The full set of records is to be reproduced verbatim.

Data in this exercise Start Marker

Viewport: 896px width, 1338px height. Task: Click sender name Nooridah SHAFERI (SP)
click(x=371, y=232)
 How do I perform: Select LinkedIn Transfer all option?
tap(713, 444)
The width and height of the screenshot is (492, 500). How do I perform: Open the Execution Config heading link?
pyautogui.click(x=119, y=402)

Data in this exercise End Marker

## Task answer
Viewport: 896px width, 1338px height. Task: Click sender name Nooridah SHAFERI (SP)
click(x=371, y=232)
 How do I perform: Select LinkedIn Transfer all option?
tap(713, 444)
The width and height of the screenshot is (492, 500). How do I perform: Open the Execution Config heading link?
pyautogui.click(x=119, y=402)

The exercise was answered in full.